BEGIN Material for this task

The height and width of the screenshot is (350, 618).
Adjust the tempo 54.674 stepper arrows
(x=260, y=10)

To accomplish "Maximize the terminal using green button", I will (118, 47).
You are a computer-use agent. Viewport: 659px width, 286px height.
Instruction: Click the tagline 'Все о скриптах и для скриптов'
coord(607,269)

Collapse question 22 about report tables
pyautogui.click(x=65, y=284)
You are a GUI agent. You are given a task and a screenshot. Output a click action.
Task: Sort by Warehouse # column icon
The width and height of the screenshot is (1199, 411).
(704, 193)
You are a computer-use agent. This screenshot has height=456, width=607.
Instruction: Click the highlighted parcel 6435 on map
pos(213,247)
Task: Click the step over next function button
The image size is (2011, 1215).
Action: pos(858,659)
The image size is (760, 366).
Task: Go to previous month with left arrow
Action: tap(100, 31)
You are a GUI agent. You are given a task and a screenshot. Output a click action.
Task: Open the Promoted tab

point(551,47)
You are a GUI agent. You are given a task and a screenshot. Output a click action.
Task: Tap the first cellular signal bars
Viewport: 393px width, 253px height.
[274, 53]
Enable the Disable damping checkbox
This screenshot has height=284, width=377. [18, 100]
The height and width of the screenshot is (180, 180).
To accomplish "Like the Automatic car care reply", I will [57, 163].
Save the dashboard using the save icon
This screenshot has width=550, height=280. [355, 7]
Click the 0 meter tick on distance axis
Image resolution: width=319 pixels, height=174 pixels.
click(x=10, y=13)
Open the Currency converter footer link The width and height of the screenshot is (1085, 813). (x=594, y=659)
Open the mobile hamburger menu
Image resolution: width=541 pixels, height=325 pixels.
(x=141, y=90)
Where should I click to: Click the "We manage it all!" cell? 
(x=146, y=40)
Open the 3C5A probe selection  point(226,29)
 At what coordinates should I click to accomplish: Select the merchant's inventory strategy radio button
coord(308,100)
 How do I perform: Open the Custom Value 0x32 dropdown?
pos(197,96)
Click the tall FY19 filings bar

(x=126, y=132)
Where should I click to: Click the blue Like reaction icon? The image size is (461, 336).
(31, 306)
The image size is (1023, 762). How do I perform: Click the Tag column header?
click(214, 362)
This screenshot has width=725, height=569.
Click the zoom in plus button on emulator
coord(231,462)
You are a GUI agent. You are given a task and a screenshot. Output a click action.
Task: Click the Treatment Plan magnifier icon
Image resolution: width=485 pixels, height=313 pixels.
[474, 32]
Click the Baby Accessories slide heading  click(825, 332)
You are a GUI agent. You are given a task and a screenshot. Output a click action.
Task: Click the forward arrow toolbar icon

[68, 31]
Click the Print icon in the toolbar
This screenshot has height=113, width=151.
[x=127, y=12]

END Material for this task

Description of the task – Restate the records word for word, keeping every line.

Answer box –
The height and width of the screenshot is (350, 618).
Adjust the tempo 54.674 stepper arrows
(x=260, y=10)

To accomplish "Maximize the terminal using green button", I will (118, 47).
You are a computer-use agent. Viewport: 659px width, 286px height.
Instruction: Click the tagline 'Все о скриптах и для скриптов'
coord(607,269)

Collapse question 22 about report tables
pyautogui.click(x=65, y=284)
You are a GUI agent. You are given a task and a screenshot. Output a click action.
Task: Sort by Warehouse # column icon
The width and height of the screenshot is (1199, 411).
(704, 193)
You are a computer-use agent. This screenshot has height=456, width=607.
Instruction: Click the highlighted parcel 6435 on map
pos(213,247)
Task: Click the step over next function button
The image size is (2011, 1215).
Action: pos(858,659)
The image size is (760, 366).
Task: Go to previous month with left arrow
Action: tap(100, 31)
You are a GUI agent. You are given a task and a screenshot. Output a click action.
Task: Open the Promoted tab

point(551,47)
You are a GUI agent. You are given a task and a screenshot. Output a click action.
Task: Tap the first cellular signal bars
Viewport: 393px width, 253px height.
[274, 53]
Enable the Disable damping checkbox
This screenshot has height=284, width=377. [18, 100]
The height and width of the screenshot is (180, 180).
To accomplish "Like the Automatic car care reply", I will [57, 163].
Save the dashboard using the save icon
This screenshot has width=550, height=280. [355, 7]
Click the 0 meter tick on distance axis
Image resolution: width=319 pixels, height=174 pixels.
click(x=10, y=13)
Open the Currency converter footer link The width and height of the screenshot is (1085, 813). (x=594, y=659)
Open the mobile hamburger menu
Image resolution: width=541 pixels, height=325 pixels.
(x=141, y=90)
Where should I click to: Click the "We manage it all!" cell? 
(x=146, y=40)
Open the 3C5A probe selection  point(226,29)
 At what coordinates should I click to accomplish: Select the merchant's inventory strategy radio button
coord(308,100)
 How do I perform: Open the Custom Value 0x32 dropdown?
pos(197,96)
Click the tall FY19 filings bar

(x=126, y=132)
Where should I click to: Click the blue Like reaction icon? The image size is (461, 336).
(31, 306)
The image size is (1023, 762). How do I perform: Click the Tag column header?
click(214, 362)
This screenshot has width=725, height=569.
Click the zoom in plus button on emulator
coord(231,462)
You are a GUI agent. You are given a task and a screenshot. Output a click action.
Task: Click the Treatment Plan magnifier icon
Image resolution: width=485 pixels, height=313 pixels.
[474, 32]
Click the Baby Accessories slide heading  click(825, 332)
You are a GUI agent. You are given a task and a screenshot. Output a click action.
Task: Click the forward arrow toolbar icon

[68, 31]
Click the Print icon in the toolbar
This screenshot has height=113, width=151.
[x=127, y=12]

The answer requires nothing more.